REQUIRED TASK: Please write out the lines starting at "Toggle Show Errors checkbox for Data 2" and ending at "point(1328,305)" again, swapping "log streams" for "event streams" and leaving everything else unchanged.

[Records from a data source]
========

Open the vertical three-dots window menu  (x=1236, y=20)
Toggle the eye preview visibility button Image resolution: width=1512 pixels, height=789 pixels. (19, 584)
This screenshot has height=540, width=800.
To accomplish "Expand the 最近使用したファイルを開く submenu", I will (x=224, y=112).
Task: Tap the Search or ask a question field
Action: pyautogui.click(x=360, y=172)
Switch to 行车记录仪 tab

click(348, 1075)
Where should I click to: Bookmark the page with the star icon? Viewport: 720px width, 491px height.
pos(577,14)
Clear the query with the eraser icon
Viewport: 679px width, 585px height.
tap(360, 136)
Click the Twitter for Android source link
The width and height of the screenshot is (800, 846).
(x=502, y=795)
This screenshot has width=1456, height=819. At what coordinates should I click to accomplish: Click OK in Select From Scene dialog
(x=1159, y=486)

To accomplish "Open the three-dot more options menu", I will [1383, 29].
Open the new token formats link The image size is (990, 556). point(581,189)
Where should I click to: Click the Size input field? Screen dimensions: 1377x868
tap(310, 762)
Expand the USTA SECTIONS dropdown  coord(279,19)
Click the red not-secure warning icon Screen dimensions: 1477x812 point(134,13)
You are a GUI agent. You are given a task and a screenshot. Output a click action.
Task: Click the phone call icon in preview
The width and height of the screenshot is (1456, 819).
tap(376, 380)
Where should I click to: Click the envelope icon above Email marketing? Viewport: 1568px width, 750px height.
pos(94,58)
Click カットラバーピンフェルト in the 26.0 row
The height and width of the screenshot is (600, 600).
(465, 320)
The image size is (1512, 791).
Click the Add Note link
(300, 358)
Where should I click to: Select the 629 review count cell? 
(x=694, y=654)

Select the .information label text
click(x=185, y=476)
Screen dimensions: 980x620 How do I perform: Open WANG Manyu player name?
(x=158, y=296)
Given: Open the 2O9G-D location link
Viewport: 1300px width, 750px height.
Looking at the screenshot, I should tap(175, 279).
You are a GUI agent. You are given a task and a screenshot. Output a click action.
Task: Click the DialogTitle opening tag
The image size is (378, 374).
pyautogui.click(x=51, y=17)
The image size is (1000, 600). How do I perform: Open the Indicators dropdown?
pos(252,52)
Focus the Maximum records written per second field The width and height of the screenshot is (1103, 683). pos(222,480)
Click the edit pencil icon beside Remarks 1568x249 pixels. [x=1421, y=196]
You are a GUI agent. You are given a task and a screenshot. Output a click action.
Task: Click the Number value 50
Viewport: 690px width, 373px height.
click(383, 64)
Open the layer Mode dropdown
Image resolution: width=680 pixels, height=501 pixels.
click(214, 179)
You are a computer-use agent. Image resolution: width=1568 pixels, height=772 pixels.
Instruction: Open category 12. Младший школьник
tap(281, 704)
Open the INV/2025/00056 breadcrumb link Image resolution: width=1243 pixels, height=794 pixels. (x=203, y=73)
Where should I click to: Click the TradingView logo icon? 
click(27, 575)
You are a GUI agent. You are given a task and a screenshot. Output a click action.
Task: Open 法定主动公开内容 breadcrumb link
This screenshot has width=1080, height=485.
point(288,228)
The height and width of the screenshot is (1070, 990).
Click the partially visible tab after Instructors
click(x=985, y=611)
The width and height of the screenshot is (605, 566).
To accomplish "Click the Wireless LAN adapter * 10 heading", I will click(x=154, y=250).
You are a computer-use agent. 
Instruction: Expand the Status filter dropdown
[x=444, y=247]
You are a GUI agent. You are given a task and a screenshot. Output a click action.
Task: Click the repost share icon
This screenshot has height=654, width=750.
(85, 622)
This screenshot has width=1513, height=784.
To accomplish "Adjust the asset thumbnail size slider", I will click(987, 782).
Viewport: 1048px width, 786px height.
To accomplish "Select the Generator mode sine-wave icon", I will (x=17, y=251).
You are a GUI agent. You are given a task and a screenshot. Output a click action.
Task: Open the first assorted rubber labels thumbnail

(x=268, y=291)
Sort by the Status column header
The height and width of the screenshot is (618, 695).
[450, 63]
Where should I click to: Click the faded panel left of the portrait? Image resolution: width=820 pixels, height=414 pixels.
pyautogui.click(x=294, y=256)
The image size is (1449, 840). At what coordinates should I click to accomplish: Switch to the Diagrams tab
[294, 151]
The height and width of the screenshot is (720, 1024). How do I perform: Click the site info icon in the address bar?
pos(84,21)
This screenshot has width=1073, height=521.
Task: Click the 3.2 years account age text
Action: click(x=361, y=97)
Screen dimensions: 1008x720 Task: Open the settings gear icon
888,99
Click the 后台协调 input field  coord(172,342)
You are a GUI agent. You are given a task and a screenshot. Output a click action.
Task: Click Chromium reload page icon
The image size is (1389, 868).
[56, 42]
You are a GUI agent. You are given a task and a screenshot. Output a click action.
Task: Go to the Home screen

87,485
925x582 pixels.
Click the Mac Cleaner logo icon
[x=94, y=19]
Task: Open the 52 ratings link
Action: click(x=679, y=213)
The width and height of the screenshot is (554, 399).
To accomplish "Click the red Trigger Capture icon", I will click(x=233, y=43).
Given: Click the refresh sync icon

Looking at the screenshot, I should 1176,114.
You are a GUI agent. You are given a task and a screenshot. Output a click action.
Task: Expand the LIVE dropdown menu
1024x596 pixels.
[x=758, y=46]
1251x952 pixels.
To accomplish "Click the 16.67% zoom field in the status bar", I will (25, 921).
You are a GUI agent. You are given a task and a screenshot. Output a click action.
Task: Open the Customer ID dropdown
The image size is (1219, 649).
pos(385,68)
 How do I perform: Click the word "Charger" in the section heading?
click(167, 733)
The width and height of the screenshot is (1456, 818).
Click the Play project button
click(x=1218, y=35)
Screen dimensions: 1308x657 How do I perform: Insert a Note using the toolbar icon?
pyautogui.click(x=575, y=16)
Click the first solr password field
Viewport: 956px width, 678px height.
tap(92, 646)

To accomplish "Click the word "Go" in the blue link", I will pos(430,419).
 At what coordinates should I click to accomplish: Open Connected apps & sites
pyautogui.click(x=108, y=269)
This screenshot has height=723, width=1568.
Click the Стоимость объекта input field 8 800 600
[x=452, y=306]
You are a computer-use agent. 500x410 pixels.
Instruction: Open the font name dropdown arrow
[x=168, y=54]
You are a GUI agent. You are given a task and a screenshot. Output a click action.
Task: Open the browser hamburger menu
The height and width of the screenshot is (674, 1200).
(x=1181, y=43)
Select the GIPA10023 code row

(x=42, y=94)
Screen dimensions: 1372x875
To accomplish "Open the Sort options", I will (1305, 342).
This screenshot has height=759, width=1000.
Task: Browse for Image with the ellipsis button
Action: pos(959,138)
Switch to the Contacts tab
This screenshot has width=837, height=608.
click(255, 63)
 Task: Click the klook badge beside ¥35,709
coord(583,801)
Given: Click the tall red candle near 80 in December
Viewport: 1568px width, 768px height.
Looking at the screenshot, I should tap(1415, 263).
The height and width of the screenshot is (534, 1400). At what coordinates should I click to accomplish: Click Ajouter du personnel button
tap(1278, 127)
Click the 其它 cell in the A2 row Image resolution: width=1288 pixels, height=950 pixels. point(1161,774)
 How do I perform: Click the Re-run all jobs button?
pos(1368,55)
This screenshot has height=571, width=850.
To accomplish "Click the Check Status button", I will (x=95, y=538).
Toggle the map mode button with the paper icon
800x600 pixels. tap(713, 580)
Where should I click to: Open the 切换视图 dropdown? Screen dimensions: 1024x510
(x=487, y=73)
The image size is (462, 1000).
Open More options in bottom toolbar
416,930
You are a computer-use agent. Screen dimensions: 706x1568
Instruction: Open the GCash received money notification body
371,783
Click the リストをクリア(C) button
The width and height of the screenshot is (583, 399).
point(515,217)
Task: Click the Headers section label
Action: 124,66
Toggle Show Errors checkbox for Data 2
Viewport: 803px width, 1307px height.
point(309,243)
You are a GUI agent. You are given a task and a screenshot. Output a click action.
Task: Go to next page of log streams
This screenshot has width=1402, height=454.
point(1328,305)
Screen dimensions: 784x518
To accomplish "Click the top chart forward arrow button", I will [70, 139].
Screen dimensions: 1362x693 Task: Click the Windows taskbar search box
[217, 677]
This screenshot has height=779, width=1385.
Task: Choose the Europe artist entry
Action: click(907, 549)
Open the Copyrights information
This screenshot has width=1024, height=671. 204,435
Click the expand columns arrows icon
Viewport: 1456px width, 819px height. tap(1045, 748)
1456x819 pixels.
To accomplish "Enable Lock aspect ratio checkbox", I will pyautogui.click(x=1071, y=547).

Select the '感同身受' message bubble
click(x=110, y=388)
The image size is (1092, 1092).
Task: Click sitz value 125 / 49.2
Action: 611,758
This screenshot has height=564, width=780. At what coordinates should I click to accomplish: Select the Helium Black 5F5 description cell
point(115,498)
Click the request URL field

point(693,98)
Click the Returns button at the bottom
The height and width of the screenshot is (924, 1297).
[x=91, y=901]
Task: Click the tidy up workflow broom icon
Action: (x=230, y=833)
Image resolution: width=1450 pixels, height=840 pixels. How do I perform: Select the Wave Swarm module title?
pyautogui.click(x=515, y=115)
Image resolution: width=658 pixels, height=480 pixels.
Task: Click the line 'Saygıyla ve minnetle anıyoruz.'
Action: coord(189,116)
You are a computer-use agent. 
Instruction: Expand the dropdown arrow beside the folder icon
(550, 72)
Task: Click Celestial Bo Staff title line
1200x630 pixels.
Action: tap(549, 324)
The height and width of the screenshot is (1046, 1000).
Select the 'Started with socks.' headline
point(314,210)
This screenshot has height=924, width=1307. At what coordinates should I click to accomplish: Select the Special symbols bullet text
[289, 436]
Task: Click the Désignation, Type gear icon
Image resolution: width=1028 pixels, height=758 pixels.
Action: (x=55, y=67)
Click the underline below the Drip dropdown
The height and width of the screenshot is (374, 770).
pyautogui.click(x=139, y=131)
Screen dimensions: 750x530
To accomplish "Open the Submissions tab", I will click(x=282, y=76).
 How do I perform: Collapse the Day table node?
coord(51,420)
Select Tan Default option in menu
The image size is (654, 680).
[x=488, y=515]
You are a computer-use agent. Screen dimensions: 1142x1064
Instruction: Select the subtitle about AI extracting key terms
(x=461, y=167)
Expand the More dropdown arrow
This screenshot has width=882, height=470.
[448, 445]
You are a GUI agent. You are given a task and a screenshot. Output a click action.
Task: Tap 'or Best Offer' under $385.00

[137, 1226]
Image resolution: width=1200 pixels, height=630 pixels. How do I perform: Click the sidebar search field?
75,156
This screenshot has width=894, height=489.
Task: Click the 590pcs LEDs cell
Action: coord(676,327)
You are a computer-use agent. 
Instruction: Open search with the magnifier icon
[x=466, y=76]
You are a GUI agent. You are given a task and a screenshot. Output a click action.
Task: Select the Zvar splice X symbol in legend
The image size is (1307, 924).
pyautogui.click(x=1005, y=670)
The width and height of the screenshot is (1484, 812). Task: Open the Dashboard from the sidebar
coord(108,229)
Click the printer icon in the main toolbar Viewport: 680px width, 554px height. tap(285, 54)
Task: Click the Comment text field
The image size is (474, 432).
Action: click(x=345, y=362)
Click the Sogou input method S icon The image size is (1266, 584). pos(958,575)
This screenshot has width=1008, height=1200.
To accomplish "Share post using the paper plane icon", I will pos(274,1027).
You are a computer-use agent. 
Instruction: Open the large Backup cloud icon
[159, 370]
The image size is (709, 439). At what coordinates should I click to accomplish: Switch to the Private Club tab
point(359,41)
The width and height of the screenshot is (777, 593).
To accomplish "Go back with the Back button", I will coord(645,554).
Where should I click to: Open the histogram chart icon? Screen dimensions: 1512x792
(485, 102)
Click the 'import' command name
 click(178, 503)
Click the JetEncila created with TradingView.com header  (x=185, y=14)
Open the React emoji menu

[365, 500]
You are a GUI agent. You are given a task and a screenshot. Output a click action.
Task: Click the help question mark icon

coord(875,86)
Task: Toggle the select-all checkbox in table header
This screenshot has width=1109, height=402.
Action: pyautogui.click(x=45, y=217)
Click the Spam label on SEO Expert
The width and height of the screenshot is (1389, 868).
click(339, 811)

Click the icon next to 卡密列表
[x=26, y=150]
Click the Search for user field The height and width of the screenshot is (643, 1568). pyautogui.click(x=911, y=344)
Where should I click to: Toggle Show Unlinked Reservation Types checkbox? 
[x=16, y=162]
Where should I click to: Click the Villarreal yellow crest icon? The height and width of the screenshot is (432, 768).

========

RIGHT ANSWER:
Toggle Show Errors checkbox for Data 2
Viewport: 803px width, 1307px height.
point(309,243)
You are a GUI agent. You are given a task and a screenshot. Output a click action.
Task: Go to next page of event streams
This screenshot has width=1402, height=454.
point(1328,305)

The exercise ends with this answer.